Elle fait valoir que le jugement dont appel n'est pas susceptible de réformation alors que les demandes de l'EPFIF sont irrecevables comme étant nouvelles en appel ; que la saisie administrative à tiers détenteur encourt la nullité en raison de la violation des règles de la saisie-attribution ; que les titres de recette produits ne valent pas titres de recette faute de respect de la procédure de règlement amiable et faute de justification de la qualité et du pouvoir de représentation de la personne qui les a signés ; qu'en tout état de cause la société Compagnon du bâtiment n'occupe plus les lieux.
SUR CE,
En application de l'article R. 121-22 du code des procédures civiles d'exécution, en cas d'appel, un sursis à l'exécution des décisions prises par le juge de l'exécution peut être demandé au premier président de la cour d'appel. La demande est formée par assignation en référé délivrée à la partie adverse et dénoncée, s'il y a lieu, au tiers entre les mains de qui la saisie a été pratiquée.
Jusqu'au jour du prononcé de l'ordonnance par le premier président, la demande de sursis à exécution suspend les poursuites si la décision attaquée n'a pas remis en cause leur continuation ; elle proroge les effets attachés à la saisie et aux mesures conservatoires si la décision attaquée a ordonné la mainlevée de la mesure.
Le sursis à exécution n'est accordé que s'il existe des moyens sérieux d'annulation ou de réformation de la décision déférée à la cour.
L'auteur d'une demande de sursis à exécution manifestement abusive peut être condamné par le premier président à une amende civile d'un montant maximum de 10.000 euros, sans préjudice des dommages-intérêts qui pourraient être réclamés.
La décision du premier président n'est pas susceptible de pourvoi.
Un moyen sérieux d'annulation ou de réformation est un moyen qui, compte tenu de son caractère très pertinent, sera nécessairement pris en compte par la juridiction d'appel, avec des chances suffisamment raisonnables de succès.
Au cas présent, le juge de l'exécution a prononcé la nullité de la saisie à tiers détenteur litigieuse aux motifs suivants :
- conformément aux dispositions de l'article L. 111-2 du code de procédure civile, le créancier muni d'un titre exécutoire constatant une créance liquide et exigible peut en poursuivre l'exécution forcée sur les biens de son débiteur dans les conditions propres à chaque mesure d'exécution ;
- le défendeur n'ayant pas constitué avocat, il n'a pas été en mesure de transmettre le titre sur lequel est fondé l'avis à tiers détenteur litigieux.
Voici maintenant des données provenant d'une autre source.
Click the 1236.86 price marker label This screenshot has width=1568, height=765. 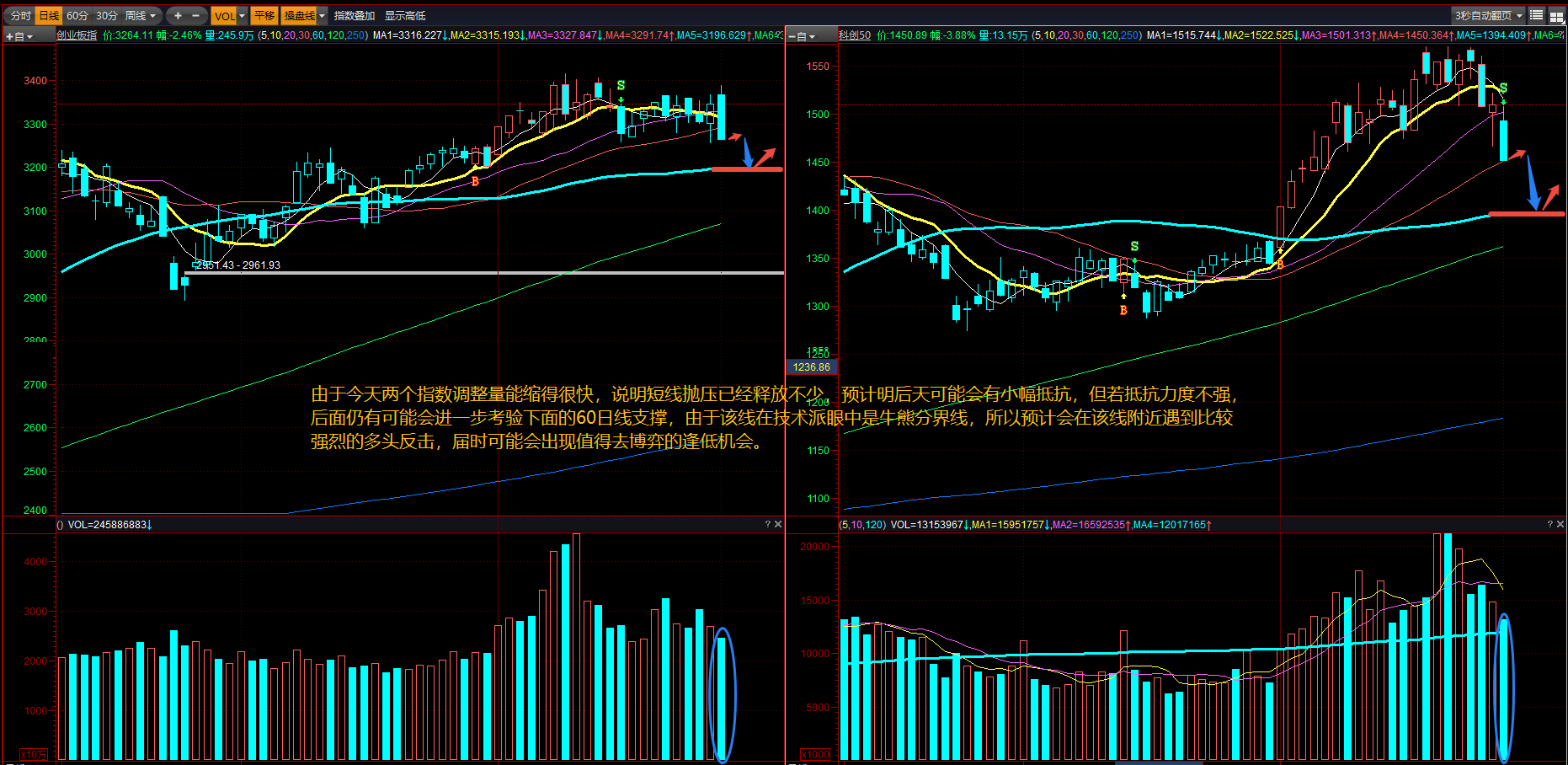tap(811, 366)
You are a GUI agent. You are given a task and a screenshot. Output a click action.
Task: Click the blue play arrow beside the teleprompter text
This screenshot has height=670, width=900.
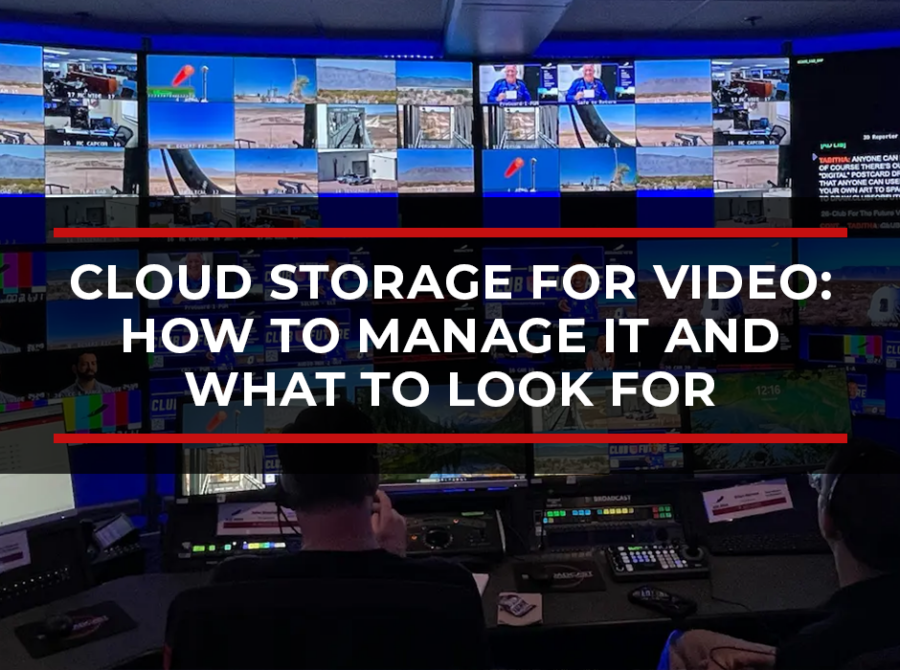tap(814, 158)
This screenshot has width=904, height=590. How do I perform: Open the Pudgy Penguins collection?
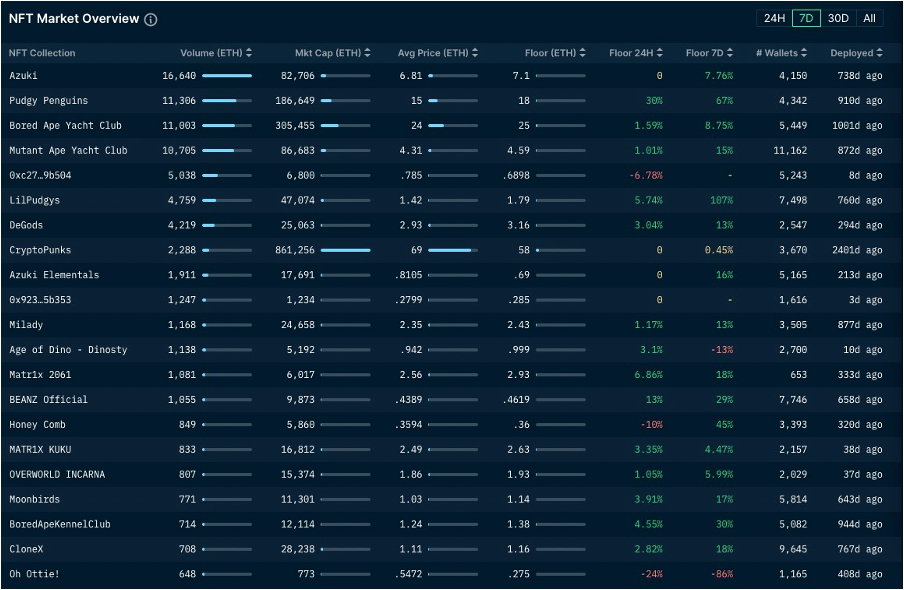pos(48,100)
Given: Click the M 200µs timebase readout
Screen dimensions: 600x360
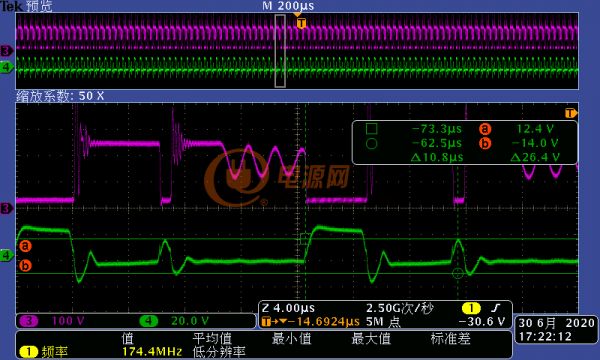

Les demandes présentées par l'EPFIF en appel ne sont pas nouvelles dès lors qu'il n'avait pas comparu en première instance ; l'appel n'est pas susceptible d'être déclaré irrecevable pour ce motif.
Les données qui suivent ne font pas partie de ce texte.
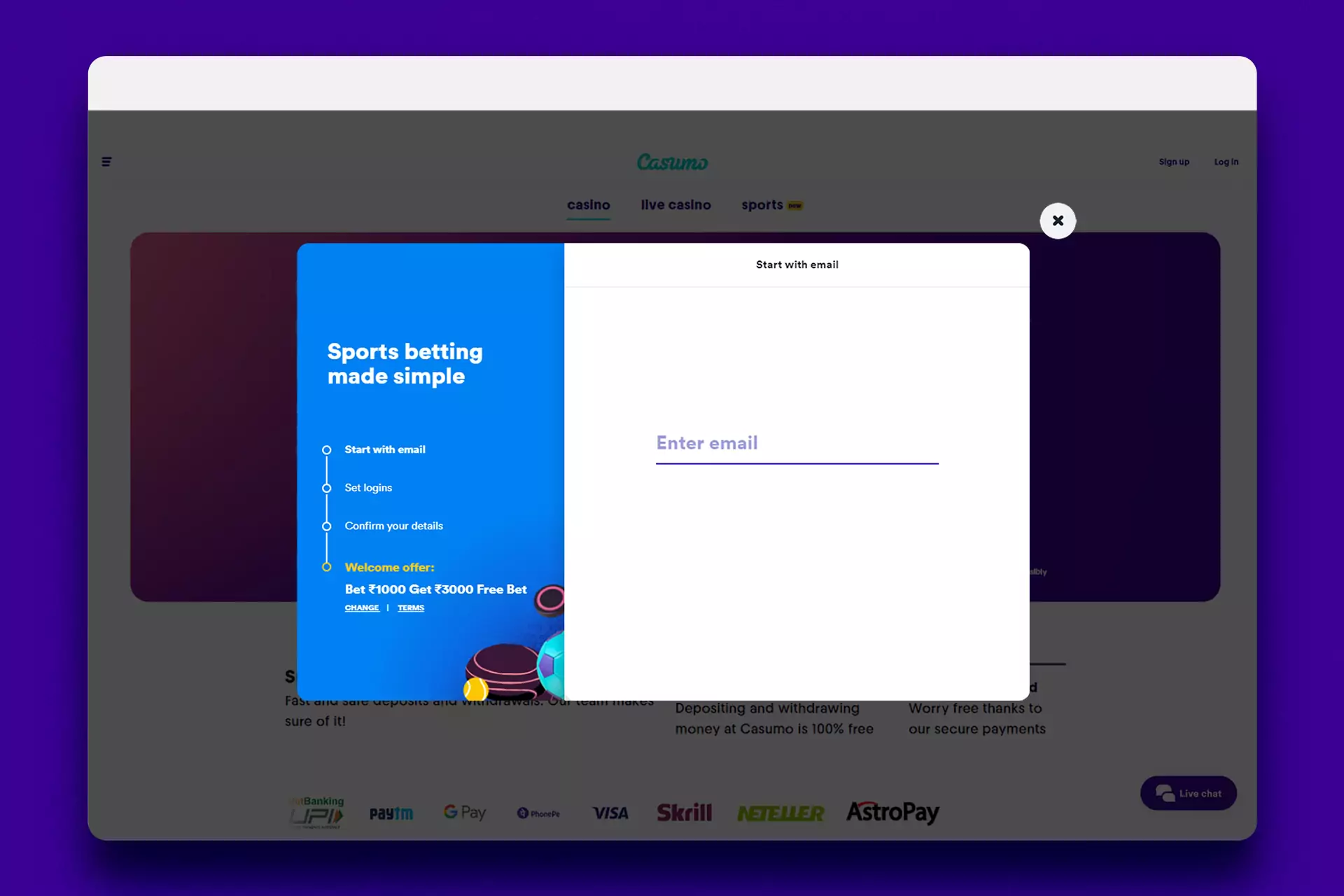1344x896 pixels.
Task: Enter email in the email input field
Action: pos(797,442)
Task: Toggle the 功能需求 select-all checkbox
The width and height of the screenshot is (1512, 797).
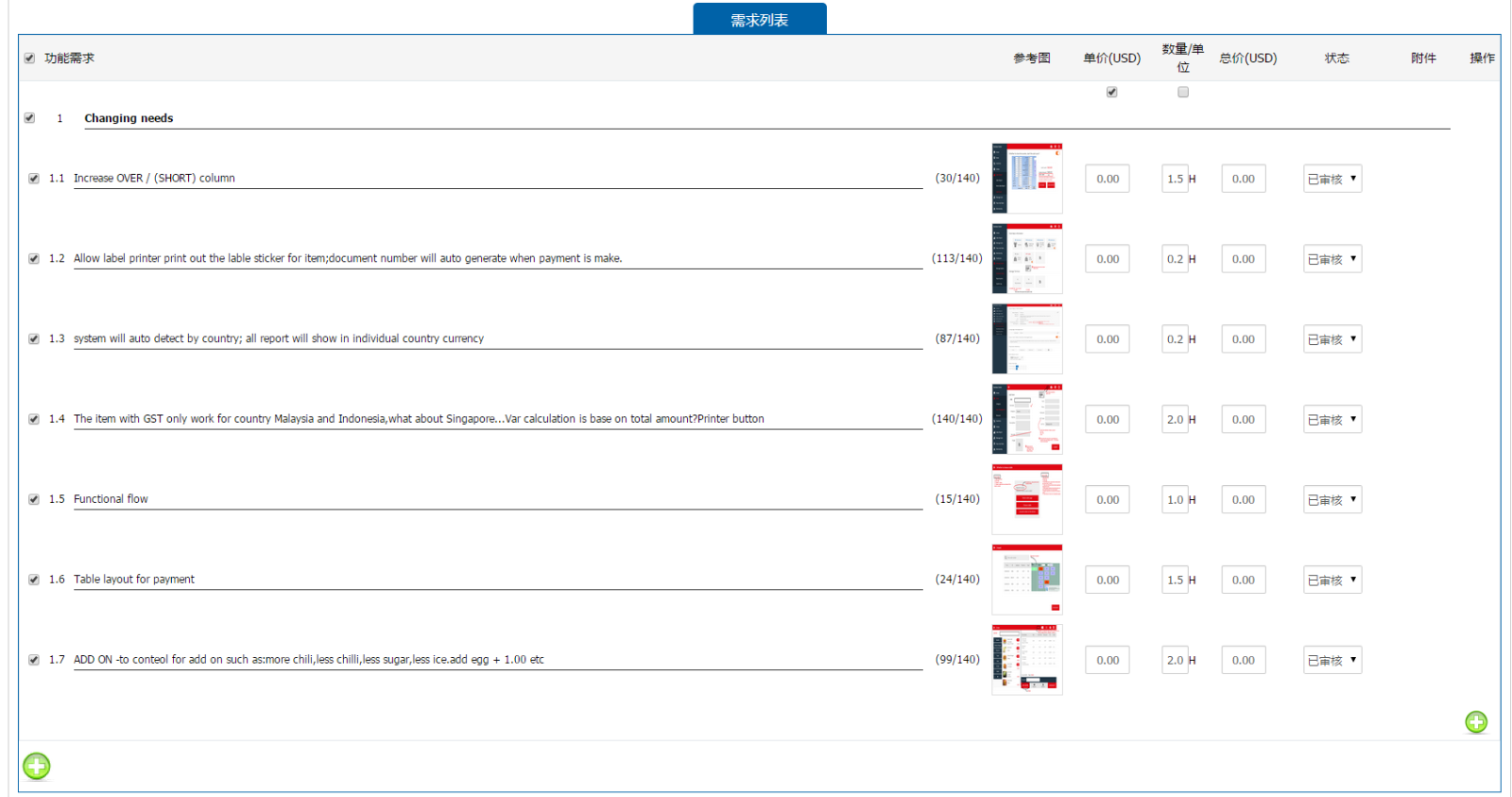Action: (29, 59)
Dès lors que l'EPFIF produit en appel les titres qui étaient manquants en première instance, dont l'absence constitue le seul motif d'annulation qui a été retenu par le premier juge, il existe nécessairement un moyen sérieux de réformation du jugement frappé d'appel.
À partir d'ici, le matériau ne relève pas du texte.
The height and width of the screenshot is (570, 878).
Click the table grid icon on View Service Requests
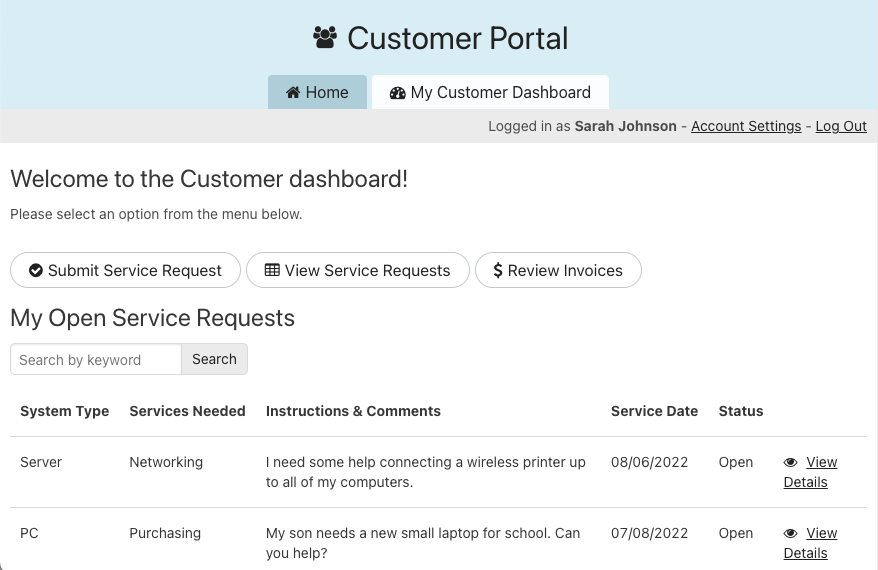pyautogui.click(x=272, y=271)
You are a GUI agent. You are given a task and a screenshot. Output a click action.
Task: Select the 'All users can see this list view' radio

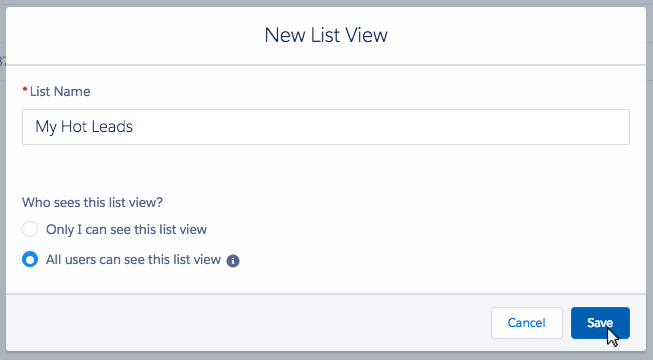pos(30,259)
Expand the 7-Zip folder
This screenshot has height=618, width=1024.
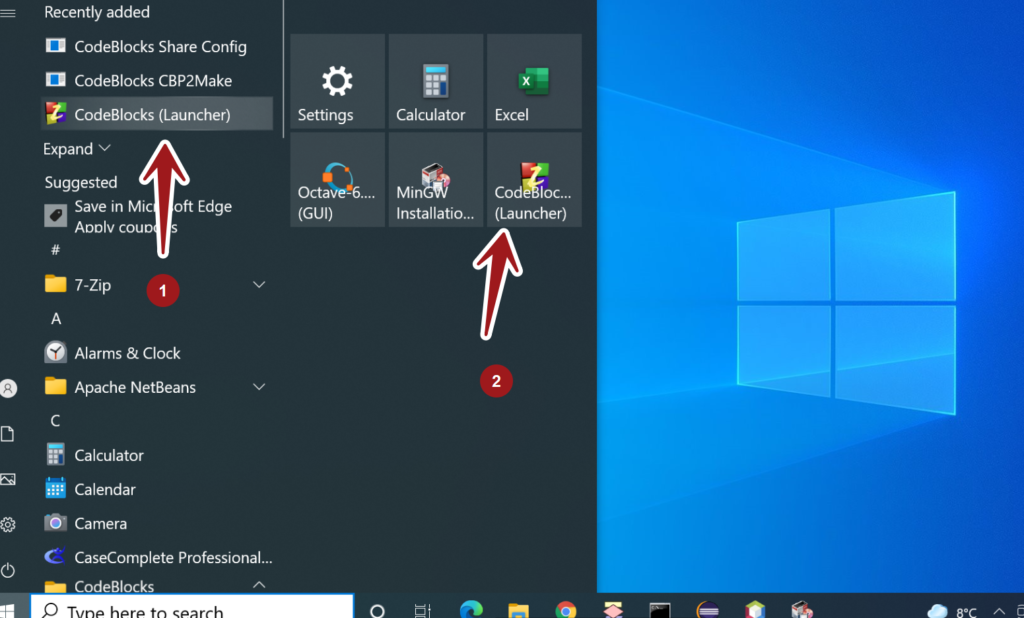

Il sera donc sursis à l'exécution de ce jugement.
Les dépens de la présente instance seront laissés la charge du demandeur, à qui profite la décision.
Il n'y pas lieu de faire application de l'article 700 du code de procédure civile.
PAR CES MOTIFS
Disons qu'il est sursis à l'exécution du jugement rendu le 22 mai 2024 par le juge de l'exécution du tribunal judiciaire de Bobigny, jusqu'à que la cour d'appel rende son arrêt,
Disons que les dépens de la présente instance seront supportés par l'établissement public foncier d'Ile-de-France,
Disons n'y avoir lieu à application de l'article 700 du code de procédure civile,
Rejetons toute autre demande.
ORDONNANCE rendue par Mme Marie-Hélène MASSERON, Présidente de chambre, assistée de Mme Cécilie MARTEL, greffière présente lors de la mise à disposition de l'ordonnance au greffe de la Cour, les parties en ayant été préalablement avisées dans les conditions prévues au deuxième alinéa de l'article 450 du code de procédure civile.